15.

— Avez-vous vu Victor ?

Bien que sur ses gardes, Léa sursauta. Un inconnu, arborant de superbes moustaches rousses, attendait sa réponse.

— Je pense le voir ce soir.

— C’est bon, venez.

Par le passage, ils rejoignirent le boulevard Saint-Germain et entrèrent dans un grand café. Il la poussa dans le fond, loin des consommateurs.

— Que prenez-vous ?

— Je ne sais pas, la même chose que vous.

— Garçon, deux verres de vodka bien glacée.

Ils restèrent silencieux jusqu’au retour du serveur.

— Buvez, vous avez l’air d’en avoir besoin.

Fermant les yeux, elle but… Aussitôt lui revinrent en mémoire les soirées, les jours passés avec les soldats soviétiques en Allemagne, à la recherche des personnes déplacées, des orphelins, les beuveries fantastiques, les chants si beaux, si mélancoliques. Elle devait à ces hommes venus de l’Est des moments fous de gaieté et noirs de tristesse. Elle revoyait ces regards noyés à l’évocation du pays natal, de la femme aimée : que de tendresse, de délicatesse sous leurs airs rus- tauds ! Ces efforts qu’ils faisaient pour lui rendre ses nuits moins inconfortables, se privant de leur couverture, partageant le thé, le pain noir… Comme elles lui manquaient, aujourd’hui, cette camaraderie, ces petites attentions qui rendaient la vie au milieu des ruines moins difficile, plus chaleureuse ! Léa se prit à regretter ce temps et soupira.

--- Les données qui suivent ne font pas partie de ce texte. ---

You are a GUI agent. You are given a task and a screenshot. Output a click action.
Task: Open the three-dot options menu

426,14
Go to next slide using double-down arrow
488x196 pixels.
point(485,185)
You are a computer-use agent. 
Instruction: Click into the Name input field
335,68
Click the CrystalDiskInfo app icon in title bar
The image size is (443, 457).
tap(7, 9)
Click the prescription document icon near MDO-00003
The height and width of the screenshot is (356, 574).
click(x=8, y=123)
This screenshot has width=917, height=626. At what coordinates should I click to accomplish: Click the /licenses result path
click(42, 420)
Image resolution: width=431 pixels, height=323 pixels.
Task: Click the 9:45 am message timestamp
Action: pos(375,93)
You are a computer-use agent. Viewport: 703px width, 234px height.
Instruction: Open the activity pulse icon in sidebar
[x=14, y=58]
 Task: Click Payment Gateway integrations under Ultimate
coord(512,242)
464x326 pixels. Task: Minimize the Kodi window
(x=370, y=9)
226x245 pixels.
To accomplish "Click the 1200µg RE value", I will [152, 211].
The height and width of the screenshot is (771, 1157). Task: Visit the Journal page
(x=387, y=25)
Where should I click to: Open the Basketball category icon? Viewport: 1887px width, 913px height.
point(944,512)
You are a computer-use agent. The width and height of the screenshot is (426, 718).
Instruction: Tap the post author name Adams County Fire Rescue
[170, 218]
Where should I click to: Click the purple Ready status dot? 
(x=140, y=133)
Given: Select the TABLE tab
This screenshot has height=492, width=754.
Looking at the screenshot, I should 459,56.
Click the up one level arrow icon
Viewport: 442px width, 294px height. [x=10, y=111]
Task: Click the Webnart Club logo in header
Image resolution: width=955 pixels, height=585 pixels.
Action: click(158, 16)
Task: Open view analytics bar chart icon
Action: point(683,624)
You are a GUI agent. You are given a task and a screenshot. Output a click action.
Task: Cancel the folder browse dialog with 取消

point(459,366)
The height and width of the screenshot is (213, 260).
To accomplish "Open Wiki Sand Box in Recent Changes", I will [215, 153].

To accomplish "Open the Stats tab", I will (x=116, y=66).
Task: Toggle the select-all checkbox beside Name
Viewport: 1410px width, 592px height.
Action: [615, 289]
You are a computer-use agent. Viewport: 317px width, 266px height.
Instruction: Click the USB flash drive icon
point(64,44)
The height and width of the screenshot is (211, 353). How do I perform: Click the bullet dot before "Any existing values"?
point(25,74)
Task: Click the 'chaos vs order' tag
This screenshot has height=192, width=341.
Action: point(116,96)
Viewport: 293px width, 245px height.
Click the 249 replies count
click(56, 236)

— Ça ne vous ennuierait pas, mademoiselle, de revenir sur terre ? dit l’homme à moustaches.

— Je pensais aux soldats russes, à mes amis…

Il la regarda d’un drôle d’air : « Encore une folle », pensa-t-il.

— Il ne faut pas rester trop longtemps ensemble. Si Sarah vous a donné ce numéro, c’est qu’elle avait quelque chose à nous communiquer.

Elle ne put s’empêcher de plaisanter :

— Comment avez-vous deviné ?

Il ne devait pas avoir beaucoup d’humour, à moins que les subtilités du français ne lui échappassent, car il eut un froncement de sourcils agacé. Sans se démonter, Léa continua et lui raconta sa rencontre de la rue Saint-Jacques.

— Vous n’avez pas davantage de précisions ?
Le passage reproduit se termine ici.